WESTFIELD – Mayor Daniel M. Knapik is preparing to transition out of the city’s executive office as his three-term tenure as the Mayor of Westfield draws to a close and he feels confident about the status of the city’s current finance position and level of services.
One of the most recent accomplishments is the institution of single-stream recycling, which appears to have been embraced by city residents since its January launch.
“It’s a good story that we were able to pull it off in the worst of this winter. It works and should only get better with the good weather,” Knapik said. “It was definitely something on my list of things to get done when I took office six years ago.”
“It took some time to get all of the pieces into place. The biggest challenge was getting enough of the right trucks to do this,” Knapik said. “When I came into office, I had no idea how bad the condition of the original fleet of solid waste trucks was. The new generation of trucks we have now has been working out sweetly.”
Evidence that residents have embraced single stream recycling is tonnage data indicating a drop in solid waste and in increase in the volume of recycled material. The data, comparing January and February of 2014 to 2015 shows a decline in trash from 1,667 tons to 1,298 tons resulting in savings of $18,163 over that period despite a hauling rate increase per ton from $56.65 to $58.35.
The recycling program shows the converse, a significant increase in tonnage from 197 tons in January 2014 to 221 tons this past January and from 144 tons in February 2014 to 202 tons last month.

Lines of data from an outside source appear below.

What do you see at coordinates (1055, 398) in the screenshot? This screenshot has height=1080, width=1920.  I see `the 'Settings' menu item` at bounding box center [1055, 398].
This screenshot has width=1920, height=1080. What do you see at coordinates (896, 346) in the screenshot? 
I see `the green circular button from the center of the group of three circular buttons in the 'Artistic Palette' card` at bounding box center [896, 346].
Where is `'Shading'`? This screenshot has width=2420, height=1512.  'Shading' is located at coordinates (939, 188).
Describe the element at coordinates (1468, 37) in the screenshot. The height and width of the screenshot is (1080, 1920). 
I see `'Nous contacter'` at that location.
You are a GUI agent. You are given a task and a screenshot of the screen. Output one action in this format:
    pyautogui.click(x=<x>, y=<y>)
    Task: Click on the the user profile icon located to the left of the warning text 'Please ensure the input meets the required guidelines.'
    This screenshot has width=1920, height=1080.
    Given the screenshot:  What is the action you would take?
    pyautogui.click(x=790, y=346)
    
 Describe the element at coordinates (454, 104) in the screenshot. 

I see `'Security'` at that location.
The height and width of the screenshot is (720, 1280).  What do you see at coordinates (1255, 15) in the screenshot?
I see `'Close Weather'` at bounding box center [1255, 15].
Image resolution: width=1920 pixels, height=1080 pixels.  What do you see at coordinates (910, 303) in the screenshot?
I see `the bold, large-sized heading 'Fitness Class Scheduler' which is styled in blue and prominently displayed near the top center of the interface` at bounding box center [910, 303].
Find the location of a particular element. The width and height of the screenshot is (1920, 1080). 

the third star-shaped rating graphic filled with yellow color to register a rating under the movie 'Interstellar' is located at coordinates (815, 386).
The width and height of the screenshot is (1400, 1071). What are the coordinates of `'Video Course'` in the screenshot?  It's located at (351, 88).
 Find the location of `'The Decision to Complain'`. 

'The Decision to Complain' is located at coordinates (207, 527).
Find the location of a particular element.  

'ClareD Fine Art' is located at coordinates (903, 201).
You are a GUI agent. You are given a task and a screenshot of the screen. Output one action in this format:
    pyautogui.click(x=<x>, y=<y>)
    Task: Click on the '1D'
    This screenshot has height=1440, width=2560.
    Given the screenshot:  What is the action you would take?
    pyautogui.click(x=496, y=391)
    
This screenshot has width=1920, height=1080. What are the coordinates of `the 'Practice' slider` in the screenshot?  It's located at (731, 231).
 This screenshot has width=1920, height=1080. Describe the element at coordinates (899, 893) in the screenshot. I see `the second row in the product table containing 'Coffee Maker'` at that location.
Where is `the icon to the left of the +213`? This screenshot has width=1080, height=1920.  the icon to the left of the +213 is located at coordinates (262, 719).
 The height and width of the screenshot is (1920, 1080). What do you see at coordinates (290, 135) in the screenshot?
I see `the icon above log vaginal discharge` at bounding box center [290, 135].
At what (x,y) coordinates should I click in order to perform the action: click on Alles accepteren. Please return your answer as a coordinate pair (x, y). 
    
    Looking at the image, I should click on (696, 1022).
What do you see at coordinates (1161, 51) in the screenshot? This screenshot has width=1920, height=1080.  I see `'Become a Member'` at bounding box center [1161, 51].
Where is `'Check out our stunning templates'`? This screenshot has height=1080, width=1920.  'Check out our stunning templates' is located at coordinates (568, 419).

The city’s financial status was recently endorse by Standard & Poor’s Rating Service which issued a SP-1+ short-term borrowing rating and affirmed the city’s AA long-term bond rating.
“That’s the highest short term rating you can get,” Knapik said. “We are financing a number of projects through short term borrowing on a one-year BAN (bond authorization note) with an interest rate on the BAN of .18 percent. So that is all good news. We heard from them just last week.”
The $13 million ban will be converted to traditional bonds when the projects are complete. Several of the projects have or will be done by enterprise departments, such as the Water Resource Department, which pay down the bonds through revenue collected through rates and fees.
The $13,168,500 ban includes $1 million for roadway improvements, $300,000 for the Granville raw water line replacement, $2,350,000 for repairs and improvements to the Granville Reservoir dam, $1.2 million for energy improvements at the city’s two high schools, $6.8 million for construction of the senior citizen center at the Mary Noble Estate, $518,500 for road improvement design and engineering work and $1 million for water main replacement.
Standard & Poor did report two concerns in the city’s financial position. One issue is the looming $300 million liability of Other Post Employment Benefits (OPEB) and the other is the use of stabilization funds to offset the tax levy.
“The rating companies encourage use of stabilization funds for one-time capital improvement projects and purchases, but discourage a continued draw down on the reserve fund for other (recurring) issues, such as the tax levy offset,” Knapik said.
“They also told us we have to start addressing OPEB,” Knapik said.
Knapik established an OPEB working group, comprised of 16 members including representatives of the city’s unions, which evaluated seven options to address the city’s OPEB liability. The group supported four of the proposals and rejected the remaining options.
The board voted 12-3 to appropriate a percentage of free cash, certified by the state Department of Revenue typically in November or December, directly to the OPEB trust fund. That option requires the support of the mayor and City Council.
The work group voted 11-4 to “re-acquire” the city’s retired teachers from the state Group Insurance Commission (GIC) and having the retired teacher participate in the same health care insurance program offered to other retired city employees. That option requires negotiation with the teacher union and City Council approval.
The GIC health insurance pays 85 percent of the cost of health insurance for retired teachers who are responsible for funding 15 percent of that cost, while the city pays 65 percent of health insurance for other municipal employees who are responsible for 35 percent of that cost.
The group also voted 9-6 to make OPEB a line item in the city’s annual budget, a step which has to be requested by the mayor and approved by the City Council.
The fourth option, approved by a 10-6 vote, would be to declare a health insurance holiday for one month and divert the premium, included in the annual budget, into the OPEB truck fund.
Knapik said that he would send a request to the City Council to review the OPEB options and take action accordingly.
Another key financial element of the city’s financial position is debt service which is currently about $7 million a year. The City Council has informally adopted a policy, created by former Finance Committee chairmen John Liptak and Richard E. Onofrey Jr., to maintain a debt service between $6 and $7 million a year to preserve that capability because once that money has been moved to the city’s operational budget, it is difficult to recover without laying off employees because salaries acco9unt for more than 80 percent of the annual budget
Knapik said that the current debt drops significantly over the next several years, unless more debt is added, and that by 2021 would be just slight more than $5 million.
“The policy of the City Council has been to keep that number between $6 and $7 million, that is the sweet spot,” Knapik said. “Once it’s in the budget, it’s hard to get back.”